C-terminal variations in beta-thymosin family members specify functional differences in actin-binding properties.

Mammalian cells express several isoforms of beta-thymosin, a major actin monomer sequestering factor, including thymosins beta4, beta10, and beta15. Differences in actin-binding properties of different beta-thymosin family members have not been investigated. We find that thymosin beta15 binds actin with a 2.4-fold higher affinity than does thymosin beta4. Mutational analysis was performed to determine the amino acid differences in thymosin beta15 that specify its increased actin-affinity. Previous work with thymosin beta4 identified an alpha-helical domain, as well as a conserved central motif, as crucial for actin binding.
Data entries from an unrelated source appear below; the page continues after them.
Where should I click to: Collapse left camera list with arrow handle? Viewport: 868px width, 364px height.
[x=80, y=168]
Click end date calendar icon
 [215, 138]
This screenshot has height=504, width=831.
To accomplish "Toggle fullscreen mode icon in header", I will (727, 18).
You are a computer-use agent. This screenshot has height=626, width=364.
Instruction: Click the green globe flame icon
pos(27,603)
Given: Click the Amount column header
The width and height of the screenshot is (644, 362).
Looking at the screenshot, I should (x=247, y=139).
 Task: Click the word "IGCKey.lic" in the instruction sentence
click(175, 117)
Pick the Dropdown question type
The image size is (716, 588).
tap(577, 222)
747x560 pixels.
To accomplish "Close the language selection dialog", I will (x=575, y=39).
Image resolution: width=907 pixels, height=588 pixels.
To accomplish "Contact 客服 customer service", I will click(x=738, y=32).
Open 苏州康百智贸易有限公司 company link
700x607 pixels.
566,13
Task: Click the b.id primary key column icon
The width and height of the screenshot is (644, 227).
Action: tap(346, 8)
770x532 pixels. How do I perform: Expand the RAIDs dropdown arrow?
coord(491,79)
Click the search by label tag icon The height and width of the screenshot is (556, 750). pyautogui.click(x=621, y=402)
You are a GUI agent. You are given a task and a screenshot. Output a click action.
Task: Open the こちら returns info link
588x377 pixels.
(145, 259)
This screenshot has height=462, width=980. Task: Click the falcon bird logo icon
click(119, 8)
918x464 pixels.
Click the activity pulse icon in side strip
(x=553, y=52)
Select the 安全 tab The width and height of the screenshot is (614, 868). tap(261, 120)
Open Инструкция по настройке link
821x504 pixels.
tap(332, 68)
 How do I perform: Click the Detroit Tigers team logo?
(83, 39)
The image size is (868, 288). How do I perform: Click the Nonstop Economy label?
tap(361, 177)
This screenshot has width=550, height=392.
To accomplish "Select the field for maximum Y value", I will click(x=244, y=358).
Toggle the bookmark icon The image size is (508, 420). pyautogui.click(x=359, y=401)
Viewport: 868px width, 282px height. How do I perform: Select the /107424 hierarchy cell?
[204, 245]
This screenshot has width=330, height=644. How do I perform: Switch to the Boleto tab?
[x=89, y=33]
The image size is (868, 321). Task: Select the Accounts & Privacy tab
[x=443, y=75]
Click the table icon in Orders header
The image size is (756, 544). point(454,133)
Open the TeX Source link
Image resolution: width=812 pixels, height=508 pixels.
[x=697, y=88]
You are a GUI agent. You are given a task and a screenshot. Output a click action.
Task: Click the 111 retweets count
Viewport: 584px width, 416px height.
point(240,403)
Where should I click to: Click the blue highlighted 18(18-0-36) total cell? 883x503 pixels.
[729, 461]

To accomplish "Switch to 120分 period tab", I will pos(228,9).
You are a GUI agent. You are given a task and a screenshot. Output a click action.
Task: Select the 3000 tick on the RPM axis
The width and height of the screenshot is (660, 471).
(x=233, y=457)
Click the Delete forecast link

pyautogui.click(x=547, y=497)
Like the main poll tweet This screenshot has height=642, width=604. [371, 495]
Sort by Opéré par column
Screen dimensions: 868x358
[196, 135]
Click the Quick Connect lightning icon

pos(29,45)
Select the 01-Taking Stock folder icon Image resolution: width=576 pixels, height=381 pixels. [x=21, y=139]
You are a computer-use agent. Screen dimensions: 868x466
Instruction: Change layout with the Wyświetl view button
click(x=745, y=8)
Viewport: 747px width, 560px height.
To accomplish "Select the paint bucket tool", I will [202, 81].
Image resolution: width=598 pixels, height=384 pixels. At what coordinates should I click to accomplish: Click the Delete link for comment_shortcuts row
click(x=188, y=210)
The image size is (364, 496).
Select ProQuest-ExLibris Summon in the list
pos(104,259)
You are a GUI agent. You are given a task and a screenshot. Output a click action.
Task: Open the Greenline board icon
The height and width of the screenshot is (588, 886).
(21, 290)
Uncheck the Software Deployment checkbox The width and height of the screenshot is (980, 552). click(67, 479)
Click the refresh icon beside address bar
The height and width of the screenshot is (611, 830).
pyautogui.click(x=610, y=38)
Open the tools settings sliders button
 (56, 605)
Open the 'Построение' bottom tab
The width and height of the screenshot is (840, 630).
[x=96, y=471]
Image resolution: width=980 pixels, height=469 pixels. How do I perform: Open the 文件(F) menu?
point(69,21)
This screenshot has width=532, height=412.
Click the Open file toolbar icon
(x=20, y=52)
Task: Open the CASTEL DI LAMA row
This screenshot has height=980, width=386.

Mutational analysis confirms that these domains are also vital for actin binding in thymosin beta15, but that differences in these domains are not responsible for the variation in actin-binding properties between thymosins beta4 and beta15. Truncation of the unique C-terminal residues in thymosin beta15 inhibits actin binding, suggesting that this domain also has an important role in mediating actin-binding affinity. Replacement of the 10 C-terminal amino acids of thymosin beta15 with those of thymosin beta4 did, however, reduce the actin-binding affinity of the hybrid relative to thymosin beta15. Similarly, replacement of the thymosin beta4 C-terminal amino acids with those of thymosin beta15 led to increased actin binding. We conclude that functional differences between closely related beta-thymosin family members are, in part, specified by the C-terminal variability between these isoforms. Such differences may have consequences for situations where beta-thymosins are differentially expressed as in embryonic development and in cancer. Copyright 2000 Wiley-Liss, Inc.

β-胸腺素家族成员的c端变异决定了肌动蛋白结合特性的功能差异。

哺乳动物细胞表达β-胸腺素的几种亚型，包括胸腺素β4、β10和β15，β-胸腺素是一种主要的肌动蛋白单体螯合因子。尚未研究不同β-胸腺素家族成员的肌动蛋白结合特性的差异。我们发现胸腺素β15结合肌动蛋白的亲和力比胸腺素β4高2.4倍。进行突变分析以确定胸腺素β15中的氨基酸差异，这表明其肌动蛋白亲和力增加。以前关于胸腺素β4的工作确定了α螺旋结构域以及保守的中心基序，它们对于肌动蛋白结合至关重要。突变分析证实，这些结构域对于胸腺素β15中的肌动蛋白结合也是至关重要的，但是这些结构域的差异并不是胸腺素β4和β15之间肌动蛋白结合特性差异的原因。胸腺素β15中独特的C-末端残基的截短抑制了肌动蛋白结合，表明该结构域在介导肌动蛋白结合亲和力中也具有重要作用。然而，用胸腺素β4的氨基酸替换胸腺素β15的10个C-末端氨基酸，相对于胸腺素β15，确实降低了杂交体的肌动蛋白结合亲和力。类似地，用胸腺素β15替换胸腺素β4c末端氨基酸导致肌动蛋白结合增加。我们得出结论，密切相关的β-胸腺素家族成员之间的功能差异，部分是由这些同种型之间的C-末端变异性决定的。这种差异可能对β-胸腺素在胚胎发育和癌症中差异表达的情况产生影响。版权所有2000 Wiley-Liss公司。